The prevalence of osteoporosis was significantly higher in older married females with a higher BMI, middle socioeconomic status and history of joint pain, cardiovascular diseases and chronic headaches. Additionally, it is common among participants to consume less calcium and to take fewer calcium‐vitamin D pills. According to laboratory findings, osteoporosis is associated with higher platelet counts, alkaline phosphatase levels and a lower red blood cell (RBC) count. The variables, including the family history of epilepsy, vitamin D intake, mean corpuscular volume (MCV), gamma‐glutamyl transpeptidase, aspartate aminotransferase, urine protein and urine ketone bodies, did not have a significant association with having or not having osteoporosis.
3.1. Model Performance
All the top‐20 variables were employed in the ML algorithms, and the performance of the diagnosis models on the test data set for all ML techniques is shown in Table 2. Table 2 showcases the performance metrics of various diagnosis models, evaluating each model's accuracy, precision, sensitivity, specificity, F1 score and AUC. These results highlight the strengths and limitations of each model in diagnosing osteoporosis risk, guiding readers in understanding the comparative effectiveness and potential applications of each algorithm in this context.
TABLE 2.
Performance of the diagnosis models.
Models | Accuracy (95% CI) | Precision (95% CI) | Sensitivity (95% CI) | Specificity (95% CI) | F1‐score (95% CI) | AUC (95% CI) |
---|---|---|---|---|---|---|
LR | 0.77 (0.73–0.81) | 0.24 (0.21–0.27) | 0.66 (0.62–0.70) | 0.78 (0.74–0.82) | 0.36 (0.32–0.40) | 0.78 (0.74–0.82) |
DT | 0.79 (0.75–0.83) | 0.23 (0.20–0.26) | 0.55 (0.51–0.59) | 0.81 (0.77–0.85) | 0.34 (0.30–0.38) | 0.76 (0.72–0.80) |
SVC | 0.64 (0.60–0.68) | 0.15 (0.13–0.17) | 0.67 (0.63–0.71) | 0.64 (0.60–0.68) | 0.27 (0.24–0.30) | 0.71 (0.66–0.75) |
RF | 0.77 (0.74–0.90) | 0.31 (0.28–0.34) | 0.42 (0.38–0.46) | 0.90 (0.87–0.93) | 0.36 (0.32–0.40) | 0.78 (0.75–0.82) |
LDA | 0.76 (0.72–0.80) | 0.24 (0.21–0.27) | 0.67 (0.63–0.71) | 0.77 (0.73–0.81) | 0.35 (0.31–0.39) | 0.78 (0.74–0.82) |
KNN | 0.59 (0.55–0.63) | 0.14 (0.12–0.16) | 0.61 (0.57–0.65) | 0.58 (0.54–0.62) | 0.22 (0.19–0.25) | 0.63 (0.59–0.67) |
XGB | 0.79 (0.75–0.83) | 0.25 (0.22–0.28) | 0.58 (0.54–0.62) | 0.81 (0.77–0.85) | 0.36 (0.32–0.40) | 0.78 (0.74–0.82) |
Baseline LR | 0.82 (0.78–0.86) | 0.24 (0.21–0.27) | 0.37 (0.33–0.41) | 0.87 (0.84–0.9) | 0.29 (0.26–0.32) | 0.72 (0.68–0.76) |
Abbreviations: CI, confidence interval; DT, decision tree; KNN, K nearest neighbours; LDA, linear discriminant analysis; LR, logistic regression; RF, random forest; SVC, support vector classifier; XGB, extreme gradient boosting.

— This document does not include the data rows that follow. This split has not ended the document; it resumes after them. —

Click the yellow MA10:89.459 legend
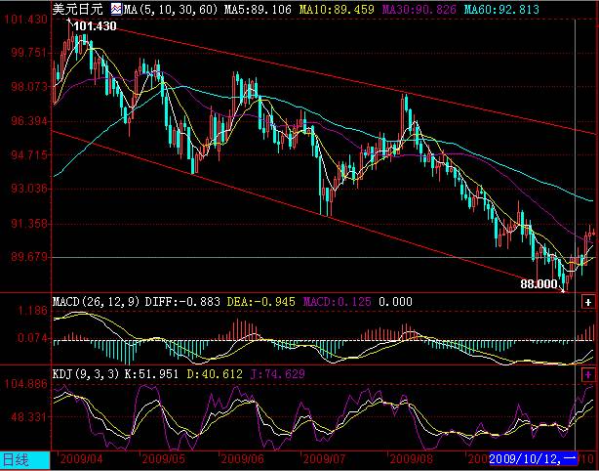599x471 pixels. pyautogui.click(x=327, y=8)
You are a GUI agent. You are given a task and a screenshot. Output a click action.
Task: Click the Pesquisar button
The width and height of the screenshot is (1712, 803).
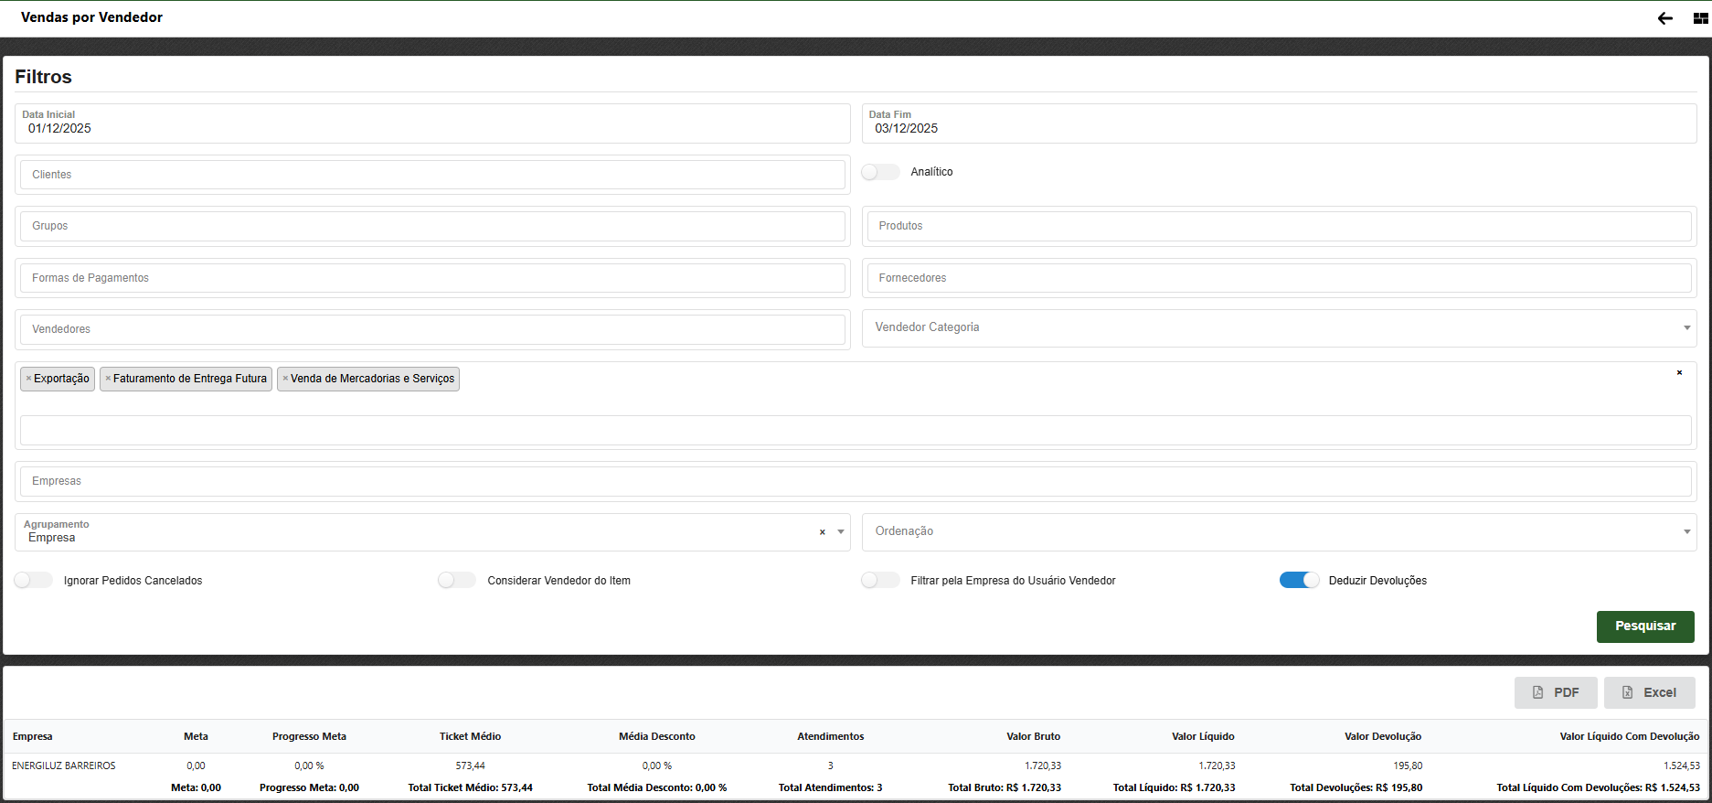1644,626
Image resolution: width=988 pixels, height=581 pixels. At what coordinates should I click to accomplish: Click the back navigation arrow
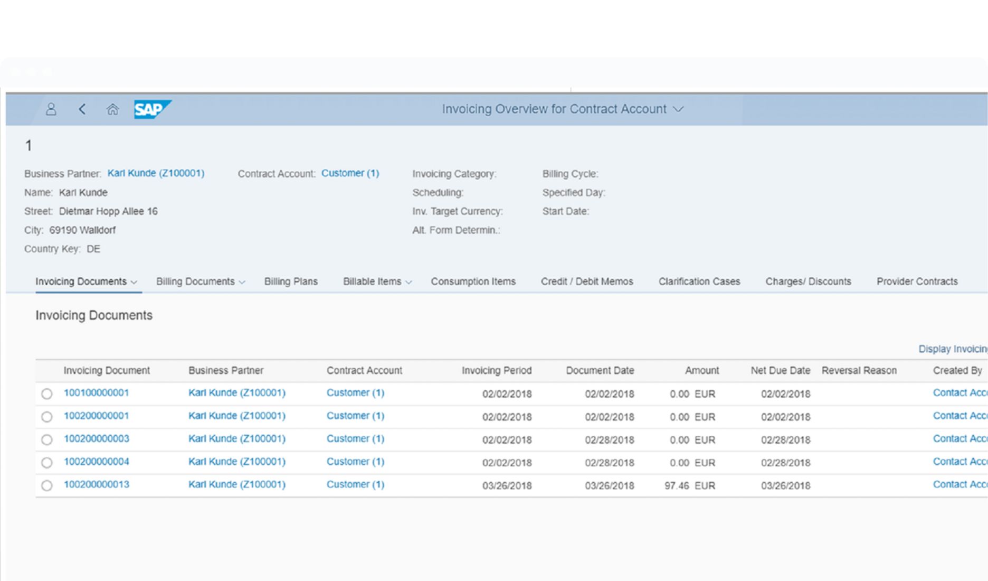pyautogui.click(x=82, y=109)
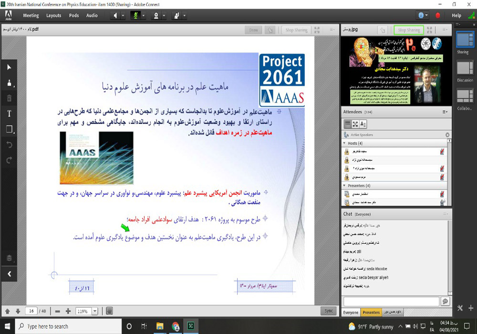The image size is (477, 334).
Task: Toggle the webcam button in top bar
Action: pyautogui.click(x=156, y=15)
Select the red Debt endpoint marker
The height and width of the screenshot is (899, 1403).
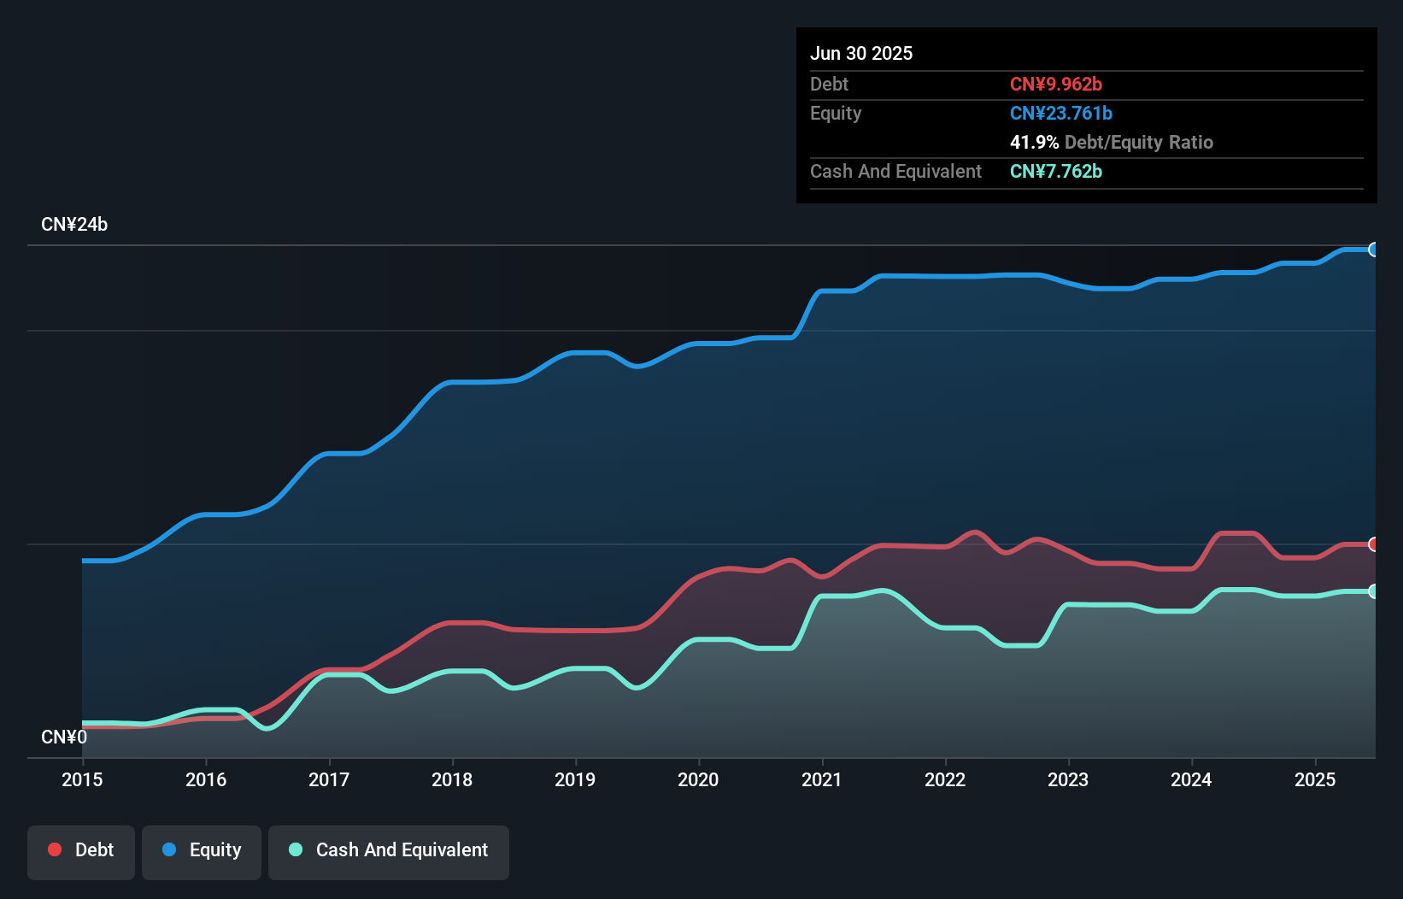click(1373, 544)
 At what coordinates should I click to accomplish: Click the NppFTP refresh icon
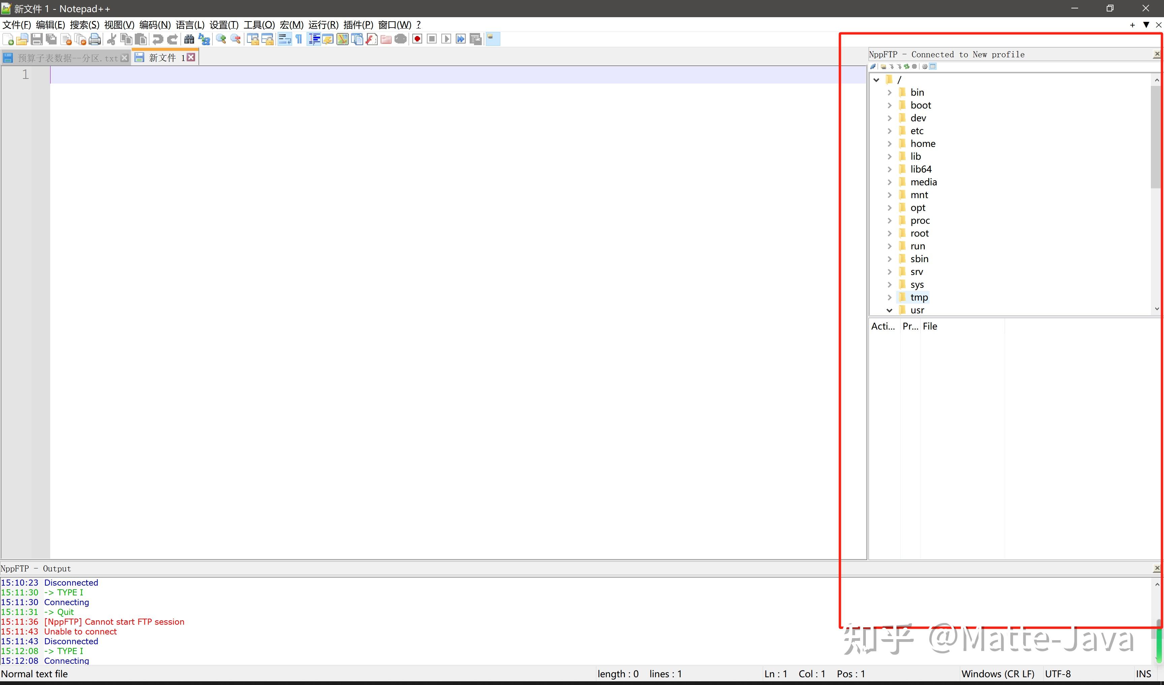coord(907,66)
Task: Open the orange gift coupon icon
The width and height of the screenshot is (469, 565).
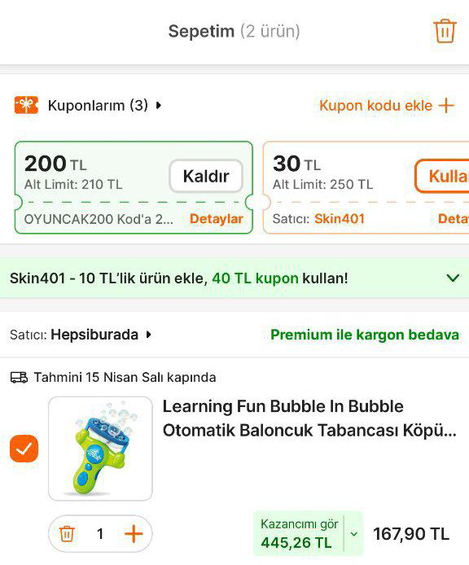Action: click(26, 105)

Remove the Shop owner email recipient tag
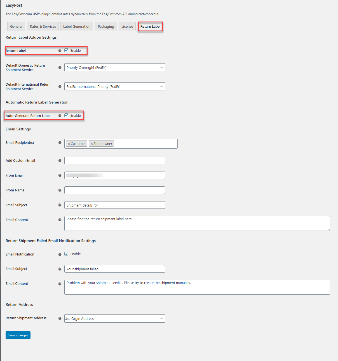coord(92,143)
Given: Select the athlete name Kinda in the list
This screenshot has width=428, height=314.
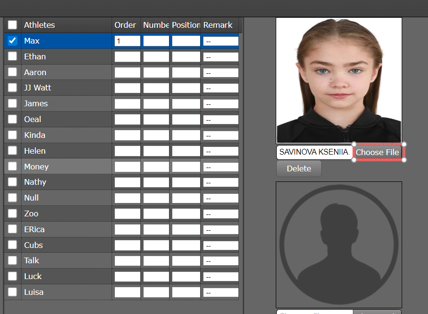Looking at the screenshot, I should pos(35,135).
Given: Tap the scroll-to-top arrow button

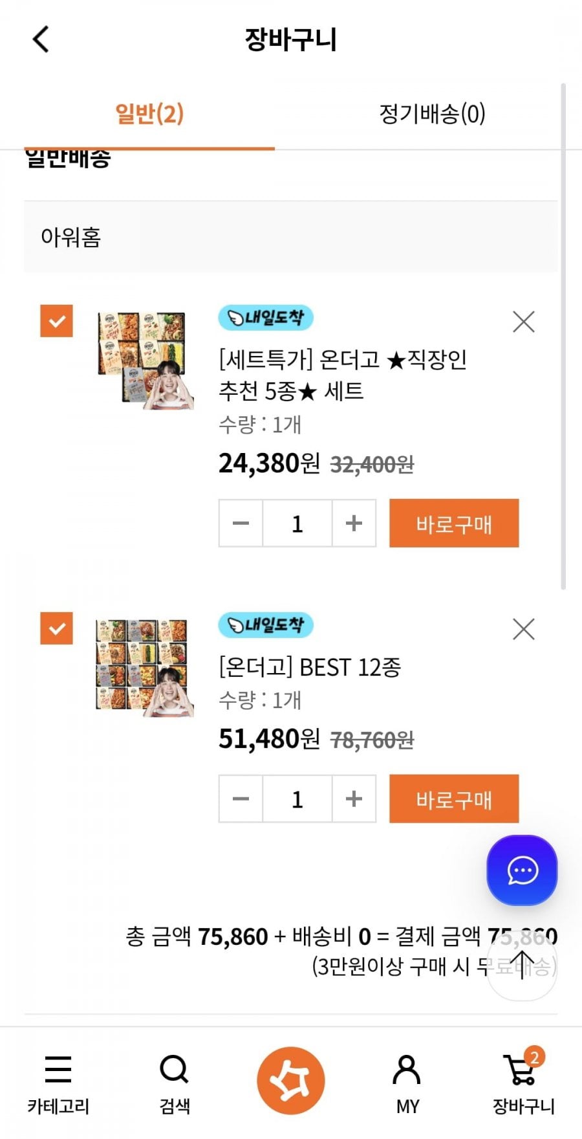Looking at the screenshot, I should coord(522,966).
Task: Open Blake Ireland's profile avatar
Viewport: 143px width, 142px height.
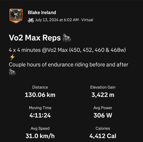Action: [16, 16]
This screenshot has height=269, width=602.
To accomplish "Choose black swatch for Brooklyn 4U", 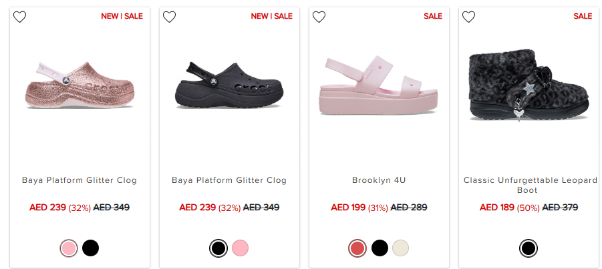I will coord(379,248).
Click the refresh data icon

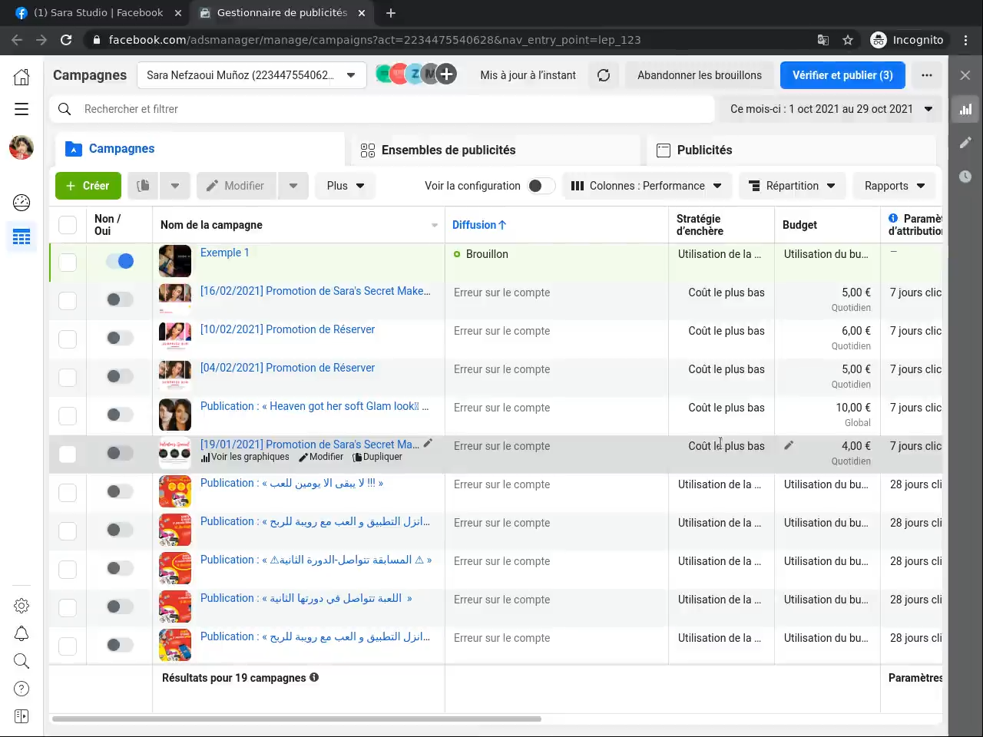(x=604, y=75)
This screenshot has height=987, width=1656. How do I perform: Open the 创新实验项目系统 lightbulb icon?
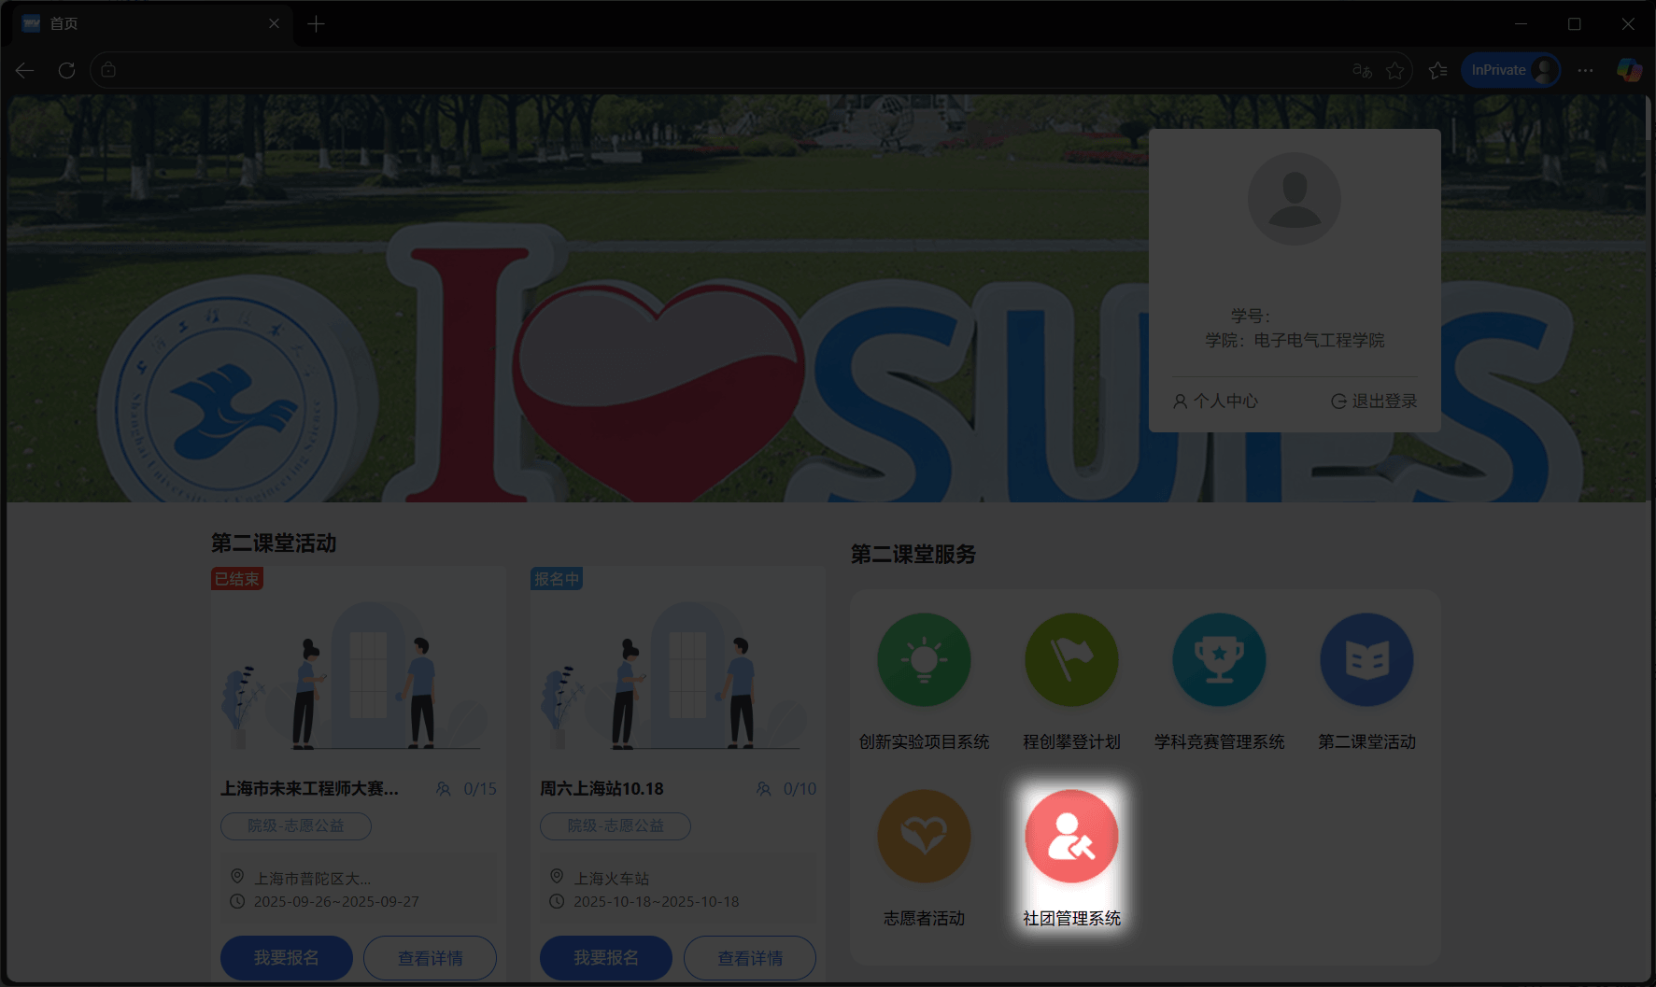[924, 660]
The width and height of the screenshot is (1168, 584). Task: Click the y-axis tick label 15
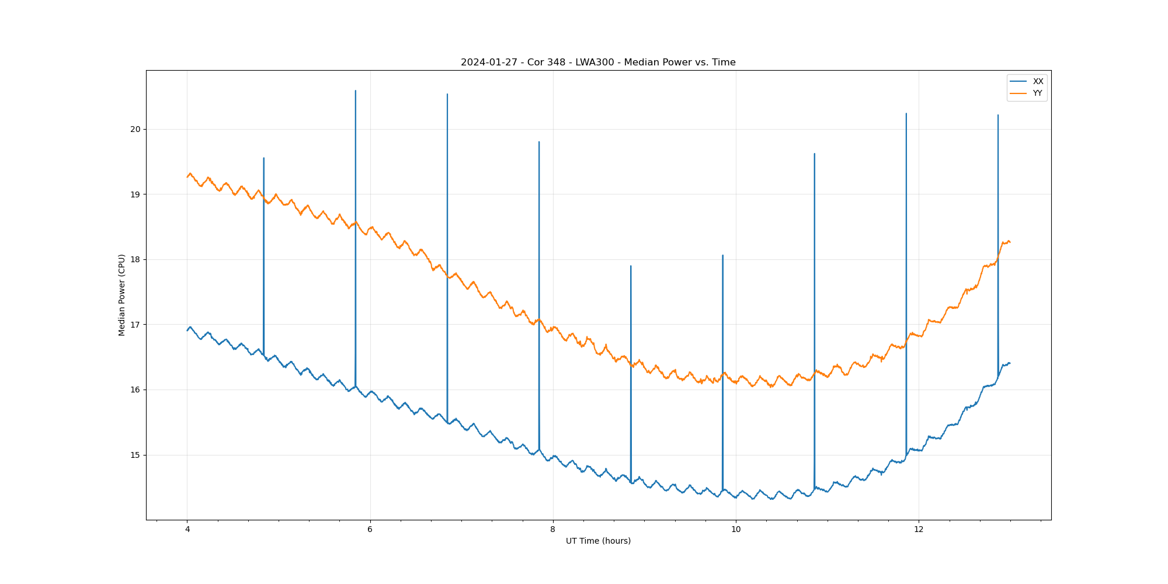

The performance of eight ML models for diagnosing osteoporosis was evaluated, with notable results across various metrics. The highest accuracy was achieved by baseline LR at 82% and then DT and XGB, both at 79%, followed by LR and RF at 77%. In terms of precision, RF led with 31%, followed by XGB at 25%. Sensitivity was highest in LDA and SVC at 67%, with LR close behind at 66%. RF demonstrated the highest specificity at 90%, followed by baseline LR at 87% and XGB and DT, each at 81%. The F1 score was highest for XGB, RF and LR at 36%, with LDA at 35%. Lastly, the AUC was highest for XGB, LDA, RF and LR at 78%, followed by DT at 76%. As expected, this baseline model exhibited poorer performance across the prioritised metrics (AUC, F1 score and sensitivity) compared to the more advanced models. This further highlights the added value of employing more complex ML techniques such as XGBoost and Random Forest for this task.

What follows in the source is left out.